In accordance with Cramer and Bock (1966), a MANOVA was first performed on the means to help protect against inflating the Type 1 error rate in the follow-up ANOVAs and post-hoc comparisons. However, prior to conducting the MANOVA, a series of
Pearson correlations were performed between all of the dependent variables in
order to test the MANOVA assumption that the dependent variables would be
correlated with each other in the moderate range (i.e., .20 - .60; Meyers, Gampst, & Guarino,
2006). As can be seen in Table 1, a meaningful pattern of correlations was
observed amongst most of the dependent variables, suggesting the
appropriateness of a MANOVA. Additionally, the Box’s M value of 127.71 was
associated with a p value of .009,
which was interpreted as non-significant based on Huberty and Petoskey’s (2000)
guideline (i.e., p < .005). Thus, the covariance matrices between the groups
were assumed to be equal for the purposes of the MANOVA.

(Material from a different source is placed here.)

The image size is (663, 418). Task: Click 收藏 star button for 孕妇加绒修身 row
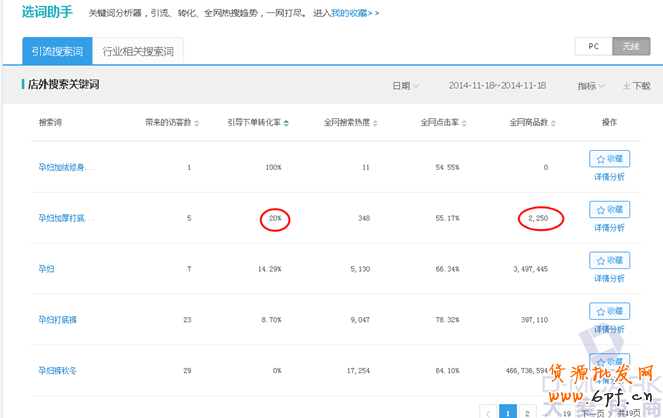(x=610, y=158)
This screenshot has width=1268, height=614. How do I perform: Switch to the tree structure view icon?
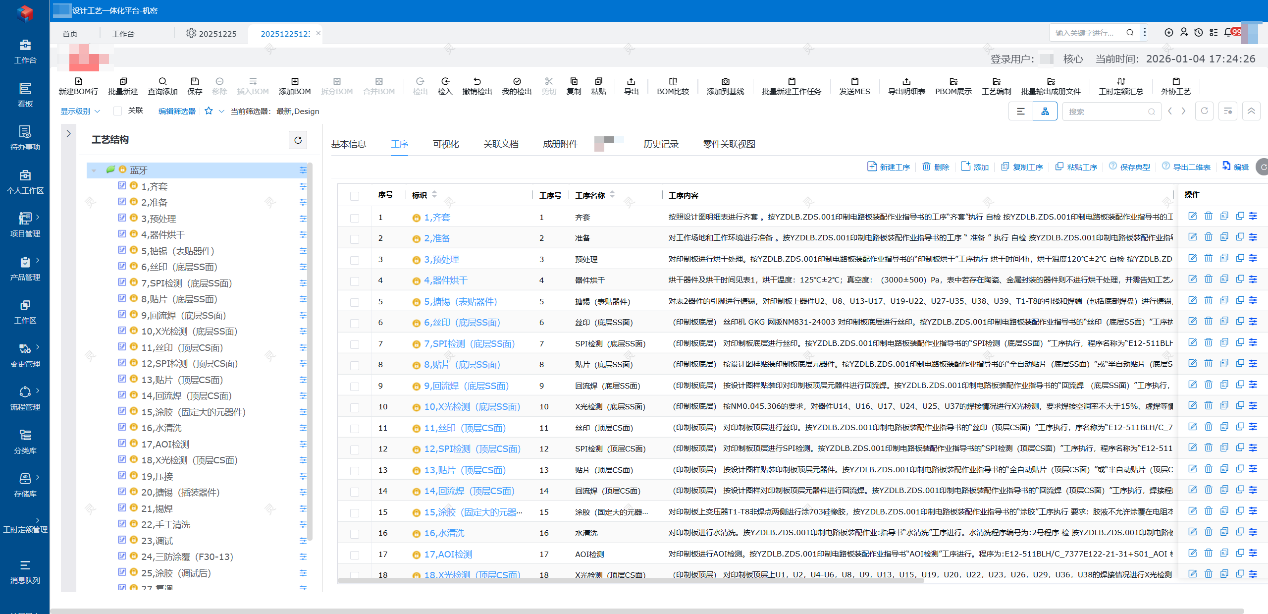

A one-way multivariate analysis of variance
(MANOVA) was conducted to test the hypothesis that there would be one or more
mean differences between education levels (undergraduate, masters, PhD) and
intelligence test scores. A statistically significant MANOVA effect was
obtained, Pillais’ Trace = .30, F(18,
1218) = 11.94, p < .001. The
multivariate effect size was estimated at .150, which implies that 15.0% of the
variance in the canonically derived dependent variable was accounted for by
educational level.
Prior to conducting a series of follow-up
ANOVAs, the homogeneity of variance assumption was tested for all nine
intelligence subscales. Based on a series of Levene’s F tests, the homogeneity of variance assumption was considered
satisfied, even though two of the nine Levene’s F tests were statistically significant (p > .05). Specifically, although the Levene’s F test suggested
that the variances associated with the memory3 and spatial1 subscales were not
homogenous, an examination of the standard deviations (see Table 2) revealed
that none of the largest standard deviations were more than four times the size
of the corresponding smallest, suggesting that the ANOVA would be robust in
this case (Howell, 2009). A series of one-way ANOVA’s on each of the nine
dependent variables was conducted as a follow-up tests to the MANOVA. As can be
seen in Table 2, all of the ANOVA’s were statistically significant, with effect
sizes (partial η2) ranging
from a low of .073 (spatial2) to a high of .178 (verbal2).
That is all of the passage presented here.